Using Ubuntu 20.10 with two X-screens, we are drawing into our main stimulus display (X-screen 1) using synchronous flips without issue. I also wanted to open a small non-fullscreen window on the operator screen (X-screen 0 showing the MATLAB interface), where I can lazily draw the subject eye position (i.e. timing or fidelity is totally not an issue). I use PsychImaging to open both windows. As I don’t want to cause any timing delays for my stimulus, I exerpimented with ASync flips. The first async flip is fine, but if I draw before it completes, then I get an error:

Error in function gluDisk: 	Usage error
Tried to draw into onscreen window with async flip pending and imaging pipeline off. Forbidden!

However, I did use the imaging pipeline to open both windows. My workaround is to use AsyncFlipCheck as a conditional for drawing, but just wondered if this was strictly necessary as the docs for asyncflip suggest we can draw during the async state when the imaging pipeline is used?

That’s because the pipeline didn’t really enable if you didn’t specify some ‘AddTask’ that actually requires it. PsychImaging('OpenWindow') on itself just turns into Screen('OpenWindow') in such scenarios, as the pipeline does come with a small amount of overhead if actually enabled, so one wants to avoid redundant enables. PsychImaging('AddTask', 'General', 'UserVirtualFramebuffer') will enable a minimal pipeline and then it likely would work.

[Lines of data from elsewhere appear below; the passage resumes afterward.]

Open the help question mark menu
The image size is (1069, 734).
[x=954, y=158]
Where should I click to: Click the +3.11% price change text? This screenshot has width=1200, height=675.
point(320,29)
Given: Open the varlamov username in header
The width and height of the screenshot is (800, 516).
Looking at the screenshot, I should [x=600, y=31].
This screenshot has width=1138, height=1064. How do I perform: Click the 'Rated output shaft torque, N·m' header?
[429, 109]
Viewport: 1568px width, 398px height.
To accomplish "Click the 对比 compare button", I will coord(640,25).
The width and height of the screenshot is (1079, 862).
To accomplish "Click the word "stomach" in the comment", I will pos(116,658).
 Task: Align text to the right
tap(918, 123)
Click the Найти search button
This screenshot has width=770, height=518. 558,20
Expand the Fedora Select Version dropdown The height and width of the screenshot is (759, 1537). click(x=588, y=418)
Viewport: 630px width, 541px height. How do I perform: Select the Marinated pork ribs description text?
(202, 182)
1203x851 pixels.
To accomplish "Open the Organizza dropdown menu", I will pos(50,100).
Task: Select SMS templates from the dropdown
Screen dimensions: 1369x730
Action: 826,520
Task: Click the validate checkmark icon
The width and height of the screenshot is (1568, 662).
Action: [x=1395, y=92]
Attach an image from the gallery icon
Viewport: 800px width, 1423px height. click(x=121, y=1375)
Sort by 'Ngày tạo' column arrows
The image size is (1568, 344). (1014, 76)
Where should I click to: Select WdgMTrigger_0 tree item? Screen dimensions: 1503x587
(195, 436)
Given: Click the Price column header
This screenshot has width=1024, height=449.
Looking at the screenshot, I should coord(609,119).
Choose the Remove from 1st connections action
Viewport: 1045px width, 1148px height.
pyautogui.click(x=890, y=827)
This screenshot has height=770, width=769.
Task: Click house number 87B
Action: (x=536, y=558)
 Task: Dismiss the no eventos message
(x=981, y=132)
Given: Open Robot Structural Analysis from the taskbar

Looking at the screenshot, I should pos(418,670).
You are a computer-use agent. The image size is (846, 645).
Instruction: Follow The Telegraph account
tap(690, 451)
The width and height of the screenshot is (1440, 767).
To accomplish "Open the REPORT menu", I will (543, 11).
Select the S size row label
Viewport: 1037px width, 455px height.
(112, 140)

But a better way for your case is just to call Screen('Flip', win, [], [], 2) to run that windowed window without vsync or blocking waits for flip completion. Much simpler, less overhead, given that you won’t mind some potential minimal tearing.

-mario

Indeed, I just reread the documentation for PsychImaging('AddTask', 'General', 'UseFastOffscreenWindows') and see it doesn’t enable the pipeline if used alone (this is my basic setup if I don’t enable a 32bit buffer etc.), thats why it gave me that error.

And yes, the asynchronous Screen('Flip',win,[],[],2) works just as well (or better) for my purpose. I remember testing a few years ago and came away with the impression the AsyncFlip was faster, but I just did some profiling and both AsyncFlip and Flip[dontsync=2] take about 1.1ms to return, so there is not any advantage as far as I can see.

The resultant performance is great (at least on Linux). Our main stimulus is procedurally animated in real-time and no frames are lost on the stimulus display when also drawing the eye position and some other stuff to the non-fullscreen window. I initially put in a frame-throttle (draw the eye position every N frames of the stimulus to reduce overhead), but can see no difference with that throttle engaged in terms of performance and dropped frames.